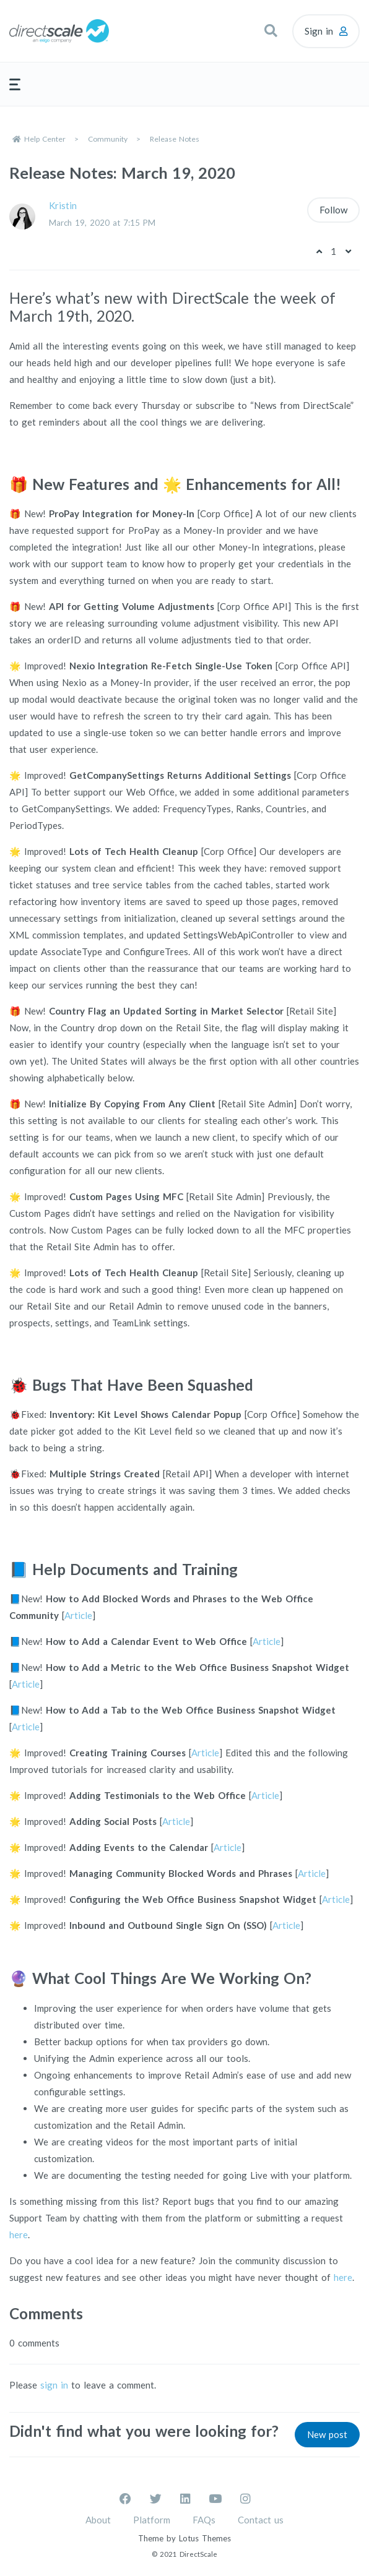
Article (78, 1615)
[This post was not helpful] (348, 251)
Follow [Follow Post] (333, 209)
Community (108, 139)
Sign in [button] (319, 30)
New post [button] (327, 2434)
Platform (151, 2519)
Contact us (261, 2519)
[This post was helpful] (319, 251)
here (18, 2234)
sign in (54, 2384)
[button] (270, 31)
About (98, 2519)
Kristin (63, 205)
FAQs (204, 2519)
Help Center (45, 139)
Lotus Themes (205, 2538)
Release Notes (174, 139)
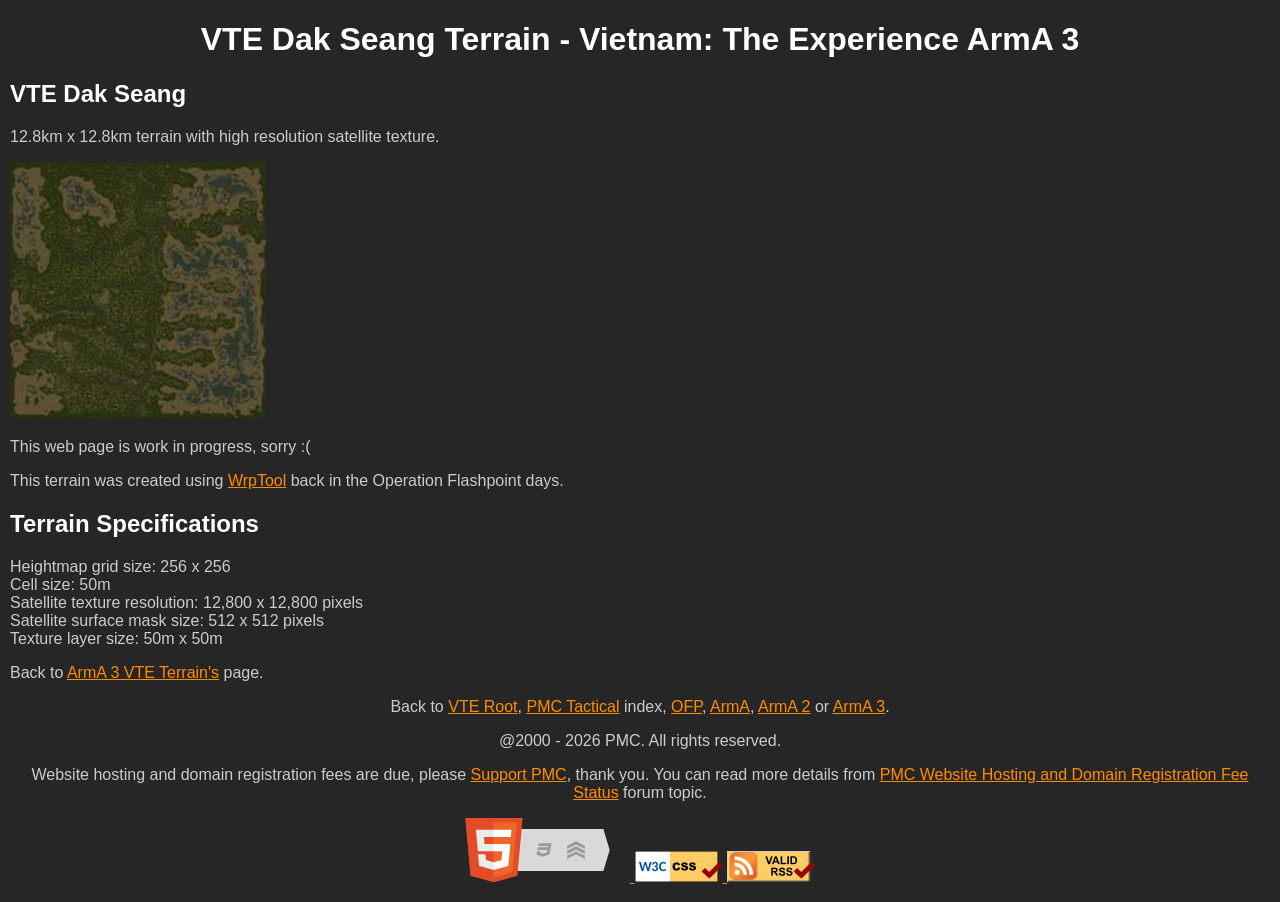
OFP (686, 706)
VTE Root (482, 706)
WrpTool (257, 480)
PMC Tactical (572, 706)
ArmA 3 (859, 706)
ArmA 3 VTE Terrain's (143, 672)
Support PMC (519, 774)
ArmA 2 (784, 706)
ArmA (730, 706)
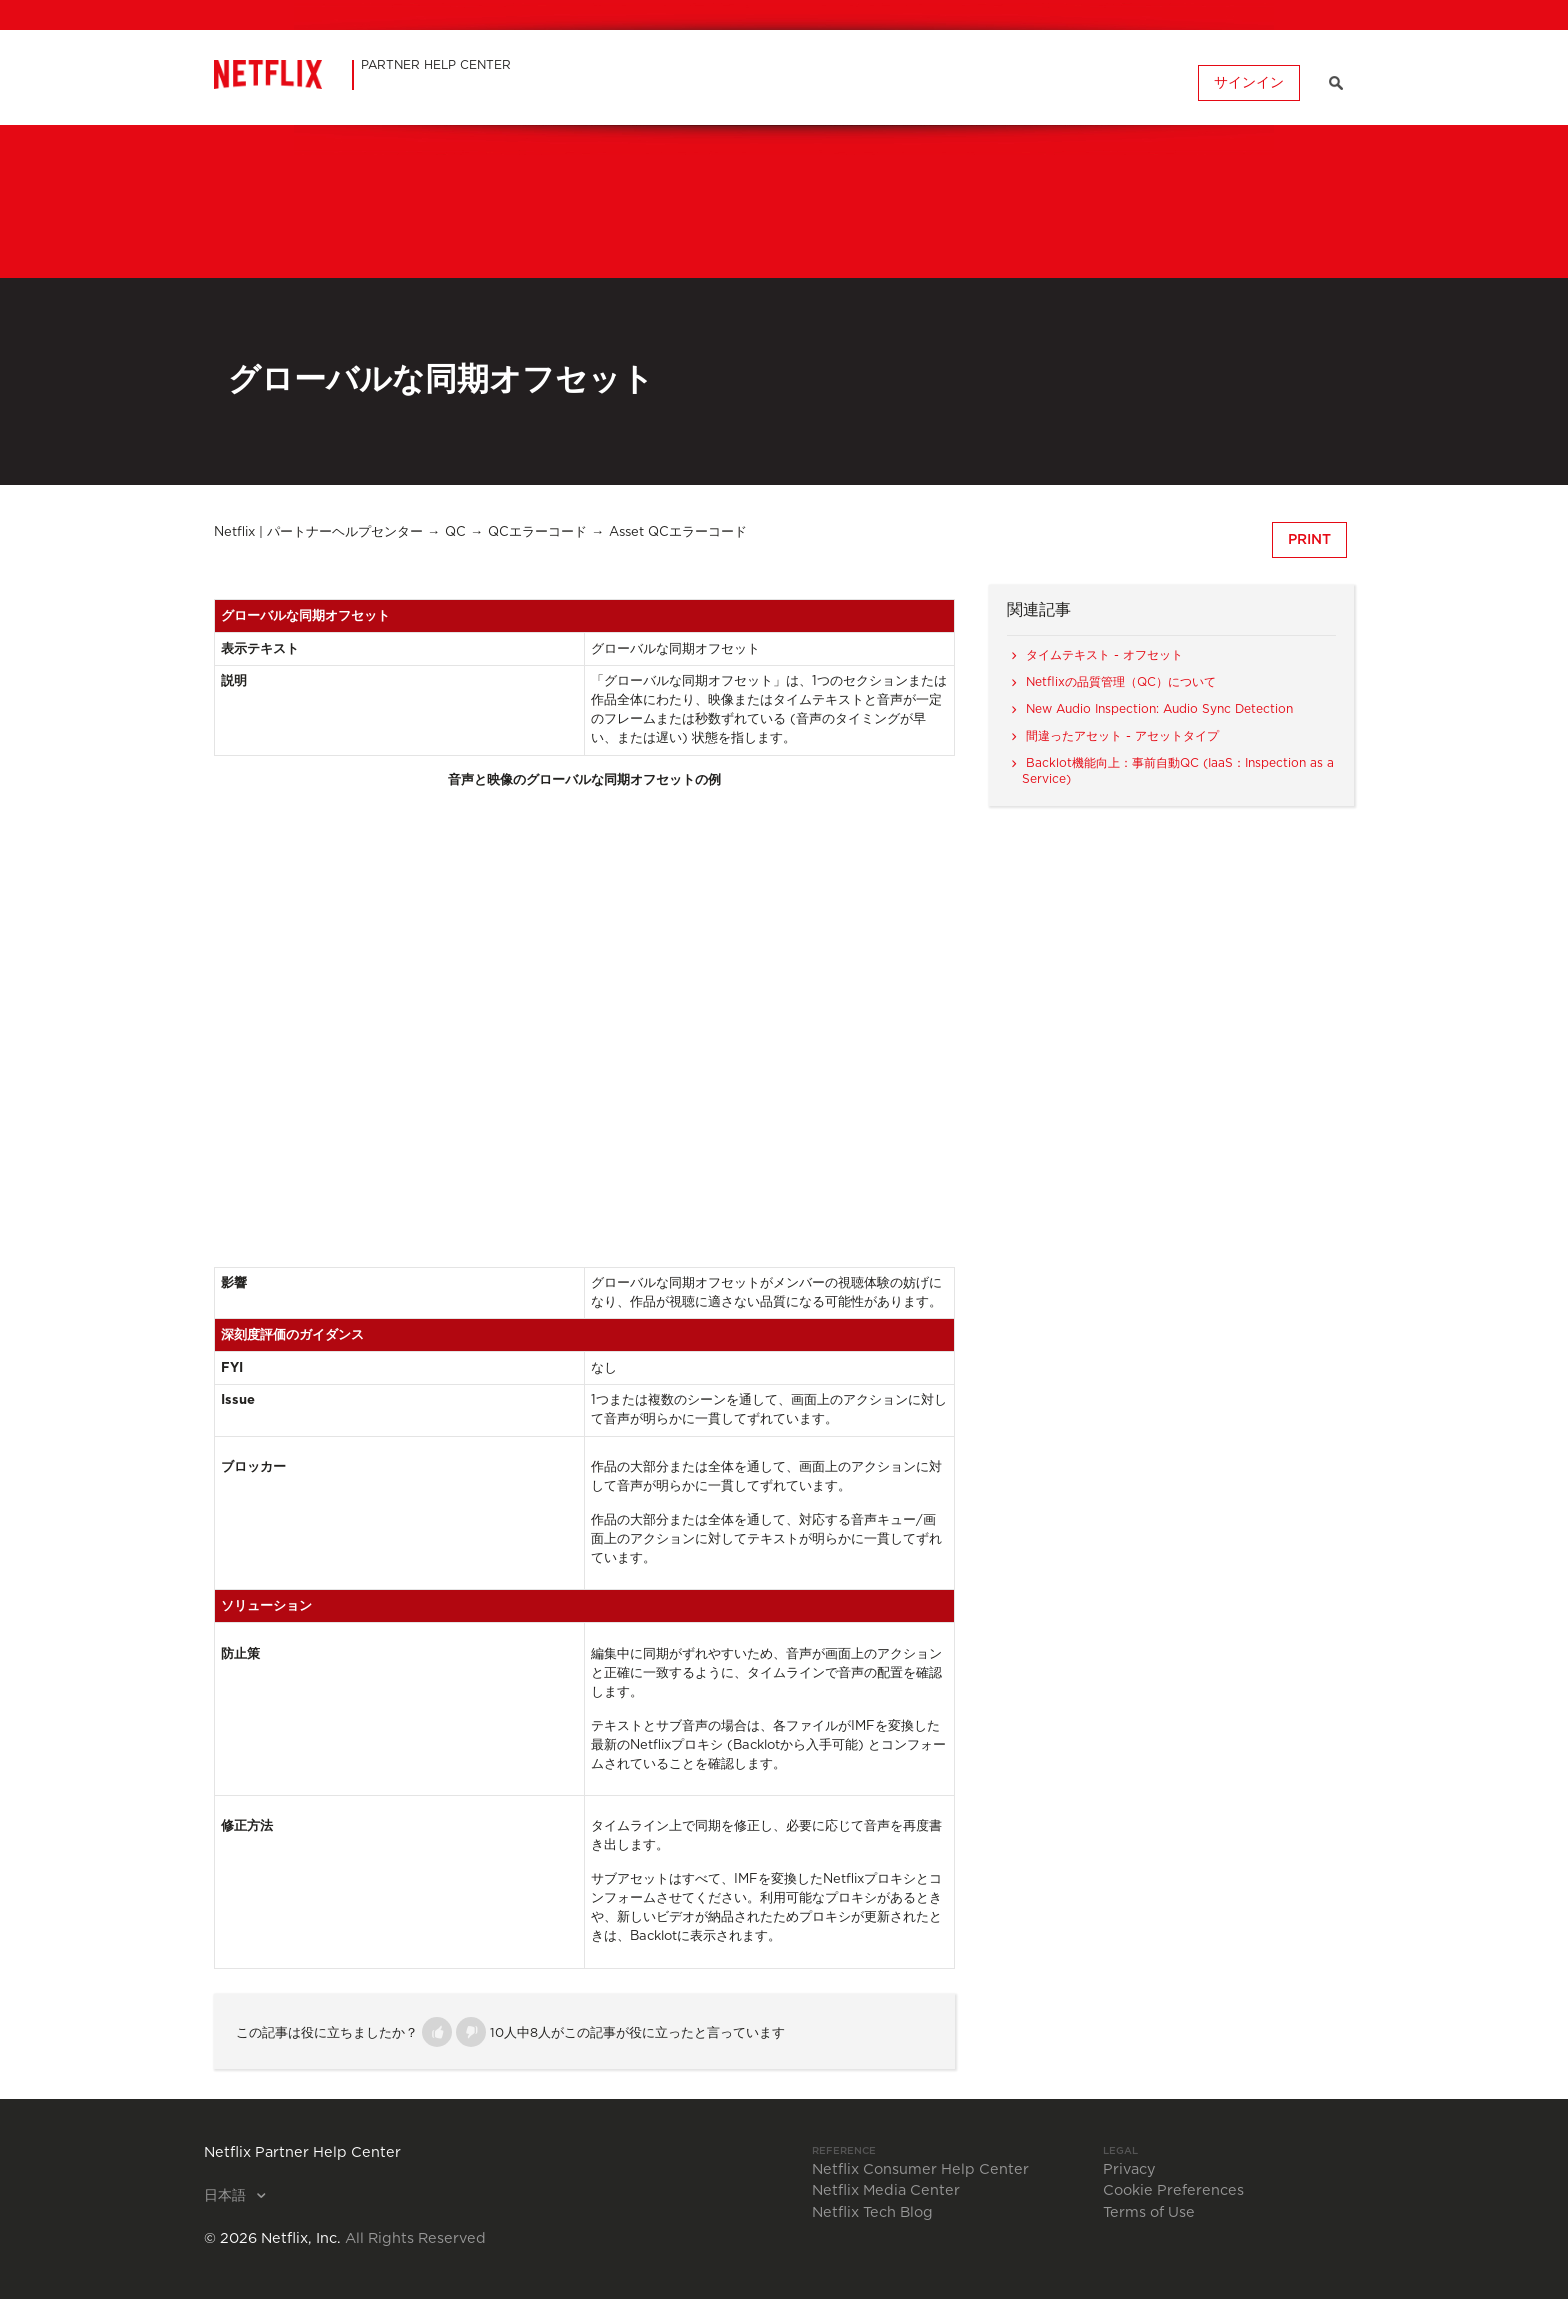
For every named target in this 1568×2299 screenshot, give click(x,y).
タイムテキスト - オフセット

--------------------------------

■ To be done: Rewrite all of the items above as a numbered list, skipping any blank lines and omitting the pictures.

■ Reply:
1. Article (78, 1615)
2. [This post was not helpful] (348, 251)
3. Follow [Follow Post] (333, 209)
4. Community (108, 139)
5. Sign in [button] (319, 30)
6. New post [button] (327, 2434)
7. Platform (151, 2519)
8. Contact us (261, 2519)
9. [This post was helpful] (319, 251)
10. here (18, 2234)
11. sign in (54, 2384)
12. [button] (270, 31)
13. About (98, 2519)
14. Kristin (63, 205)
15. FAQs (204, 2519)
16. Help Center (45, 139)
17. Lotus Themes (205, 2538)
18. Release Notes (174, 139)
19. OFP (686, 706)
20. VTE Root (482, 706)
21. WrpTool (257, 480)
22. PMC Tactical (572, 706)
23. ArmA 3 (859, 706)
24. ArmA 3 VTE Terrain's (143, 672)
25. Support PMC (519, 774)
26. ArmA 2 (784, 706)
27. ArmA (730, 706)
28. For every named target in this 1568×2299 screenshot, give click(x,y).
29. タイムテキスト - オフセット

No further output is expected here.